Berenice Abbott. (1928). Portrait of James Joyce. Photograph.   Eugène Delacroix. (1849). Women of Algiers in Their Apartment. Oil on canvas.

This fever dream of exotic splendor fuses with the adolescent passions raging through the young hero’s blood. Joyce evokes the magic of teenage love, its dizzying blend of elusive possibilities. His treatment is tender enough, but the narrative outcome is heartbreak.

James Joyce. (1904). “Araby”

North Richmond Street, being blind, was a quiet street except at the hour when the Christian Brothers’ School set the boys free. An uninhabited house of two stories stood at the blind end, detached from its neighbors in a square ground. The other houses of the street, conscious of decent lives within them, gazed at one another with brown imperturbable faces.

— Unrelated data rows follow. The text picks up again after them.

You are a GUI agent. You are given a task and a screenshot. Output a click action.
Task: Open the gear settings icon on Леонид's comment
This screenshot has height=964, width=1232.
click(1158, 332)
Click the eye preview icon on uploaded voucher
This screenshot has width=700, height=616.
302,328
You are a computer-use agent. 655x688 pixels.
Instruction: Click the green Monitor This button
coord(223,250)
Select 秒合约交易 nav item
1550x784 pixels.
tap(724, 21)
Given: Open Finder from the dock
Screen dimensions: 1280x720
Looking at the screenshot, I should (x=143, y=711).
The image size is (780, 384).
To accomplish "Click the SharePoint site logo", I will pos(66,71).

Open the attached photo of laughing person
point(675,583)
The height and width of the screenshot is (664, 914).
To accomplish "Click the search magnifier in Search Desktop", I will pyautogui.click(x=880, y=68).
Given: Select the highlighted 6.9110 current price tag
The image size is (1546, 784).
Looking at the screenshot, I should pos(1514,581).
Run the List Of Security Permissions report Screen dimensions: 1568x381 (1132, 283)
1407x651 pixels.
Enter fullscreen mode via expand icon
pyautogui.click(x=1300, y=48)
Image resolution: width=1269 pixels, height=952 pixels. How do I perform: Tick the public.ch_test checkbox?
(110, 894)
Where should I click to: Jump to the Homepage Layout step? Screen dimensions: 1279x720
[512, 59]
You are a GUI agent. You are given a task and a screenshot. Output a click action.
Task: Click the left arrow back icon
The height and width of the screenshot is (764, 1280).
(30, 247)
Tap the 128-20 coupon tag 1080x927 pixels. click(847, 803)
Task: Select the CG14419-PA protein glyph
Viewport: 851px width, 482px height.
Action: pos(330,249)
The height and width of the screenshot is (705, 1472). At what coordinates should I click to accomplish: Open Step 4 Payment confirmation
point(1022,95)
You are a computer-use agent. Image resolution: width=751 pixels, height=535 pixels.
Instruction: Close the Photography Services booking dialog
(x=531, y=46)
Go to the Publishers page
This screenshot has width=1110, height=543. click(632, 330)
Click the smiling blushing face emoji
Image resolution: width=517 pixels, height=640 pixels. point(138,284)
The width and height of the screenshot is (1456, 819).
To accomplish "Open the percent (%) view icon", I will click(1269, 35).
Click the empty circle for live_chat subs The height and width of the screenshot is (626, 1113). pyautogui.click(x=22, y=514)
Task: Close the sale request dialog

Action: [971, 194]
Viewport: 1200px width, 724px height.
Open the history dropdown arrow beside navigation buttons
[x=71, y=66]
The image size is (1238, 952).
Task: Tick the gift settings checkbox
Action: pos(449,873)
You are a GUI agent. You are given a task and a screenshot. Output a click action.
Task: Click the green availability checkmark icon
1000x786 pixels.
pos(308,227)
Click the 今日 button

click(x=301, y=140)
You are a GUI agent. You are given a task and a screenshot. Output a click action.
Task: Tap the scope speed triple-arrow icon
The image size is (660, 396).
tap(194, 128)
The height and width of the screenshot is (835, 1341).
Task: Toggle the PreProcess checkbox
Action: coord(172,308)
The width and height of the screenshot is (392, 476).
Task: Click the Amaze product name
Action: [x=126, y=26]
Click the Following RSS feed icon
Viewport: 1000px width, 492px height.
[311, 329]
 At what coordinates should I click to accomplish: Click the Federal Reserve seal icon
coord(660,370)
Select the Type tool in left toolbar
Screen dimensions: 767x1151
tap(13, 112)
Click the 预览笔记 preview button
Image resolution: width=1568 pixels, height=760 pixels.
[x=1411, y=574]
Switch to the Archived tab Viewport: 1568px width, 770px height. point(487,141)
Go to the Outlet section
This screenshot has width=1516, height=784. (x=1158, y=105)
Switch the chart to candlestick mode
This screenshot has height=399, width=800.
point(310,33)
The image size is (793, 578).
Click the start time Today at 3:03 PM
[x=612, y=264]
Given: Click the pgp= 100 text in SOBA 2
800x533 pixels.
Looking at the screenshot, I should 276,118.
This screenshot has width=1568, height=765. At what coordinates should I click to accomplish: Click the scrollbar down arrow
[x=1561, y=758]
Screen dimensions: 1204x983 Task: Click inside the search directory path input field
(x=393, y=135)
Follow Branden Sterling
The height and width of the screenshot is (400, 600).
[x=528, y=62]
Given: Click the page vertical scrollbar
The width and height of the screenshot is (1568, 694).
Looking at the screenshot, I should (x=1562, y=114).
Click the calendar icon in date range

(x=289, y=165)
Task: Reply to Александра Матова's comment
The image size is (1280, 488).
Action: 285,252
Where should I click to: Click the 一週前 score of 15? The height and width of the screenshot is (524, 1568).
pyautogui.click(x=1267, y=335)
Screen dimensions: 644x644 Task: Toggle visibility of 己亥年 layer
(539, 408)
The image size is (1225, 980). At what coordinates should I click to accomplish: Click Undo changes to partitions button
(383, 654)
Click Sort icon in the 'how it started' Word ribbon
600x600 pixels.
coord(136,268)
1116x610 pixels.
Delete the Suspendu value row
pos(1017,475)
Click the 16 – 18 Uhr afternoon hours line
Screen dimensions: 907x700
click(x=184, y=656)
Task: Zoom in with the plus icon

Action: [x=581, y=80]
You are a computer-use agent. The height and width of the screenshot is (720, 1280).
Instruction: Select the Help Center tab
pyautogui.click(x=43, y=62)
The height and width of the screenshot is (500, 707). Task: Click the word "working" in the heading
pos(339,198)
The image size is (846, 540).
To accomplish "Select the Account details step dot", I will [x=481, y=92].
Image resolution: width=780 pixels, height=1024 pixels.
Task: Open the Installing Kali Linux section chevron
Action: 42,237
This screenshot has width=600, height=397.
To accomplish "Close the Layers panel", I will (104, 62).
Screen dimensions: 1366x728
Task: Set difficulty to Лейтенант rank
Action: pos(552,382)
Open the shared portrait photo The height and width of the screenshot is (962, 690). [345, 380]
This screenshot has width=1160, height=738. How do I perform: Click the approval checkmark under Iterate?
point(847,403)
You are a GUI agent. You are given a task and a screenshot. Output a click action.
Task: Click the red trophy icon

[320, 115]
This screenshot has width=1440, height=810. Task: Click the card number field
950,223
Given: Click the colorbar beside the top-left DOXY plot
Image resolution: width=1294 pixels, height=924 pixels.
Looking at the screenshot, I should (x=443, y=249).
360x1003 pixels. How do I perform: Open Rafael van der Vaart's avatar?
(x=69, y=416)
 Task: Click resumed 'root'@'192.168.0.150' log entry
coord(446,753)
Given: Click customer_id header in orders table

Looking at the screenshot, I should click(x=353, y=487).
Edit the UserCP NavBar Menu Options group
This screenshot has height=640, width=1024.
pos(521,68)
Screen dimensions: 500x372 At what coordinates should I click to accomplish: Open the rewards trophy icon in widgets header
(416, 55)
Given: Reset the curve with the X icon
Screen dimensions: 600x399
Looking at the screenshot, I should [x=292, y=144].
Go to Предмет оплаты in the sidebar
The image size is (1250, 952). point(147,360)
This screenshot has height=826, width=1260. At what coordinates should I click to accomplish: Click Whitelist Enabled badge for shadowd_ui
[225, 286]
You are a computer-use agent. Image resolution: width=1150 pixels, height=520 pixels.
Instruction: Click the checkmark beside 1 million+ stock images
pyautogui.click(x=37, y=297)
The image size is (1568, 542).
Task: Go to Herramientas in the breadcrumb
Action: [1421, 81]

The former tenant of our house, a priest, had died in the back drawing-room. Air, musty from having been long enclosed, hung in all the rooms, and the waste room behind the kitchen was littered with old useless papers. Among these I found a few paper-covered books,[1] the pages of which were curled and damp: The Abbot, by Walter Scott, The Devout Communicant and The Memoirs of Vidocq. I liked the last best because its leaves were yellow. The wild garden behind the house contained a central apple-tree and a few straggling bushes under one of which I found the late tenant’s rusty bicycle-pump. He had been a very charitable priest; in his will he had left all his money to institutions and the furniture of his house to his sister.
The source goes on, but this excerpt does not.